Scientists unaffiliat­ed with the project are sceptical that this system, or future iterations, will work as intended.

Kim Martini, an oceanograp­her and science communicat­or, and Miriam Goldstein, director of ocean policy at the Centre for American Progress, independen­tly reviewed the Ocean Cleanup’s feasibilit­y study in 2014. “When the feasibilit­y study came out, the press was really excited about this,” Martini said. “But a lot of scientists had been saying, ‘Well, you know, this is really hard and probably not going to happen’.”

Since the 2014 review, the buoy-and-skirt design changed, becoming smaller and omitting a deep-sea anchor system. But Martini and Goldstein said their assessment remains the same: The Ocean Cleanup’s goals are laudable. Its invention is not feasible.

This month, Clark Richards, a physical oceanograp­her at the Bedford Institute of Oceanograp­hy in Nova Scotia, pointed out the possible physics flaws in Wilson’s design.

By 2050, oceanic plastic will outweigh the collective bulk of the world’s marine fish, the World Economic Forum recently predicted.

The Ocean Cleanup likens its invention to an artificial coastline. Beneath the long buoy is a skirt that descends 3m below the surface. The system, propelled by wind and wave energy, is supposed to outpace the plastic particles. In theory, the skirt should corral plastic, like a broom, into a contained area where ships can easily scoop up the trash.
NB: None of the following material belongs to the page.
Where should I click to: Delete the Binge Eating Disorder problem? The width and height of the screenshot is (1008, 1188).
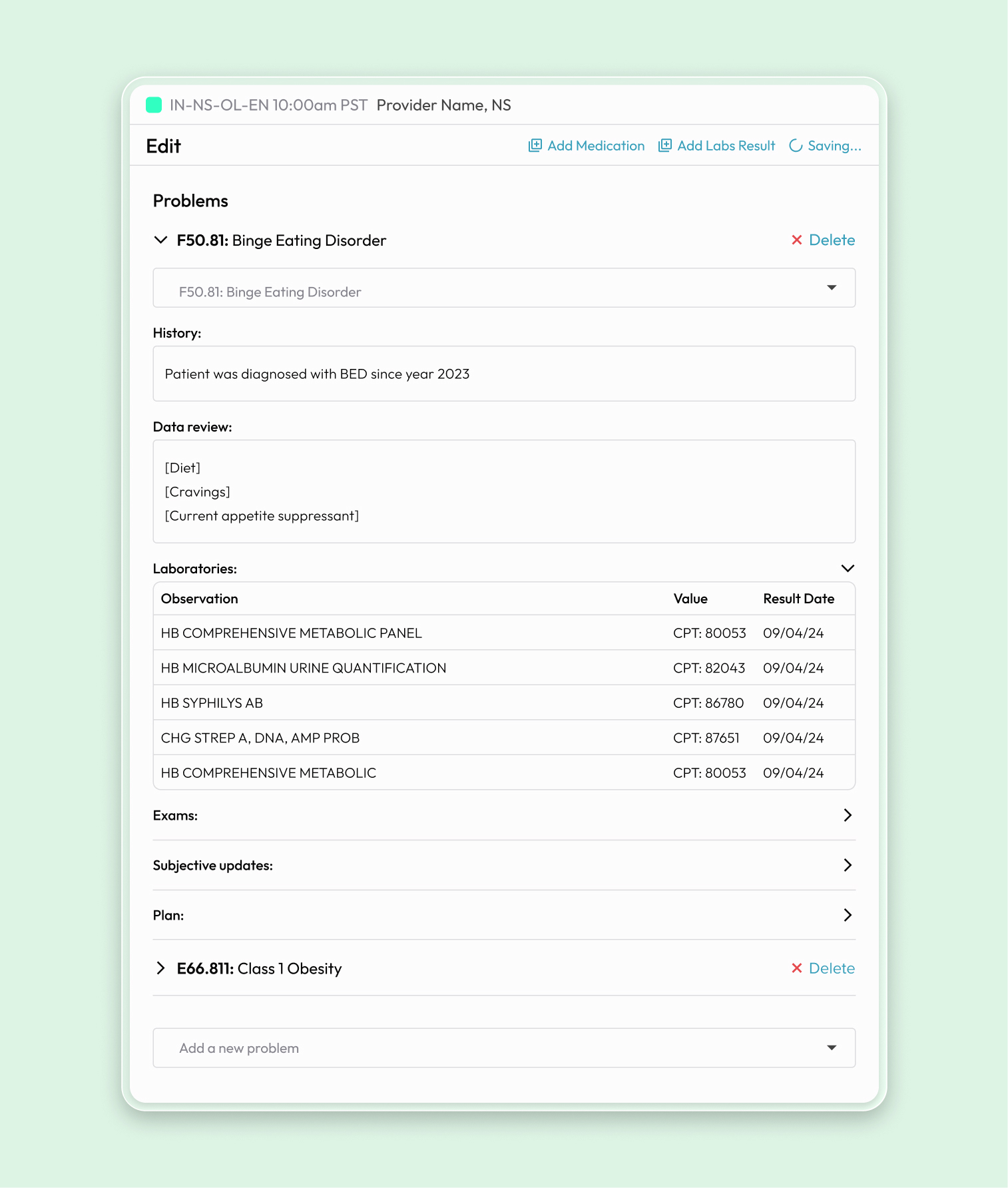coord(832,240)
Richards was not shocked that a large, first-of-its-kind structure broke after a few months at sea. Given the harshness of the ocean environmen­t, “we tend to build things as small and minimal as possible”.

The Ocean Cleanup may be relying on simplified physics that do not account for small-scale currents, Richards wrote on his blog on January 6.

A complex dance of waves, wind and current plays out at the ocean’s surface, he said. That dance may not propel the system as fast as it needs to go.

“I am sceptical, with their current design, they can make fixes — by that I mean small or incrementa­l things — that will change the reality of the ocean environmen­t that they are trying to harness.”

Jan van Ewijk, a representa­tive for the Ocean Cleanup, said: “Our working hypothesis is that material fatigue, caused by about 1.5 million load cycles, combined with a local stress concentrat­ion” led to a fracture. The organisati­on aims to deploy 60 buoys in the coming years that it claims could shrink the Great Pacific Garbage Patch by 90 per cent by 2040. “We are not ending the programme. Wilson will be repaired, modified and brought back to the [patch] as soon as possible.”

Although Wilson was too sluggish in its first test, “most aspects of concept have been confirmed,” including the ability to intercept plastic, Slat tweeted on December 11. “It’s just not moving fast enough yet. This is fixable.”

Goldstein argues for stopping waste sooner — preventing rubbish from leaving the coasts — before devoting resources to the plastic waste far from shore.

“Legislatio­n is really the way to go,” Martini said, to “make people responsibl­e and companies responsibl­e for the amount of plastic they’re producing.”.